The evidence shows that he received the money for Parker, and that he was Parker’s agent, and not Lovett’s agent, to receive the money from the sheriff of Bastrop county, who had collected it on the judgment in the case of Lovett v. Pennell and Tinsley. Parker was Lovett’s attorney in controlling this judgment, and also had an assignment, in his own favor, of the money to be collected on the judgment; and Tinsley had been authorized by him to receive this money from the sheriff of Bastrop county, and he (Tinsley) had been apprised of Parker’s claim, and promised to pay it over to Parker. Tinsley being defendant in both judgments, it was to his interest that this money, after satisfying one (that of Lovett v. Pennell and Tinsley) should be applied to the payment of the other, in which he was surety, (Carey, Reese & Co. v. Lovett, Pennell, Tinsley, and Branch.)

His possession of the money was that of Parker, being merely his agent, to receive and bring to him the money collected on the Lovett judgment, from the sheriff of Bastrop county. The money being delivered over by the deputy to the sheriff, together with the execution, he had a right not to levy upon it, if he found it was not subject to levy, under the circumstances under which it came into the hands of his deputy. And as he did not endorse a levy upon the execution, we must presume that he *389did determine not to treat it as money levied on by him, but to deliver it over to Parker, as the person entitled to its possession. If he determined right in that matter, Carey, Reese & Co. were not bound to move against him, for not levying on the money thus placed in his hands, for levy, as the property of Lovett.

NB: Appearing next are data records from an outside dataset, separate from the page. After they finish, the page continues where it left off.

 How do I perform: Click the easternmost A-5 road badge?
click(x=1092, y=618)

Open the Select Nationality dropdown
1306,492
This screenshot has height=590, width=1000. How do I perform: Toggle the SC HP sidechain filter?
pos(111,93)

There is no evidence that Tinsley, acting for Parker, in receiving and conveying this money, had his permission to deliver it to the sheriff as Lovett’s money, to be levied on; but, on the contrary, Tinsley had promised to deliver it to Parker, and had been apprised that Parker claimed it as his own, for advances made to Lovett. The sheriff, then, upon ascertaining, as we may presume he did, from the evidence before us, that Tinsley had no such authority from Parker, and that Parker was entitled to the possession of the money, as assignee of Lovett, took the responsibility to deliver it to Parker, and to decline levying upon it, as property of Lovett, subject to levy.

Prom the evidence before us, we are of opinion he did right.

There is nothing in the case to impeach the transfer of the claim from Lovett to Parker.

There is a receipt of the deputy sheriff, for two hundred and twenty five dollars, claimed as a credit on the judgment in favor of Carey, Reese & Co., which is alleged by them to have been given by mistake. There is no certain evidence, whether this should be credited on the judgment or not; and therefore there are no certain data upon which to render a judgment.

The judgment will be reversed, and the cause remanded for further proceedings.

Reversed and remanded.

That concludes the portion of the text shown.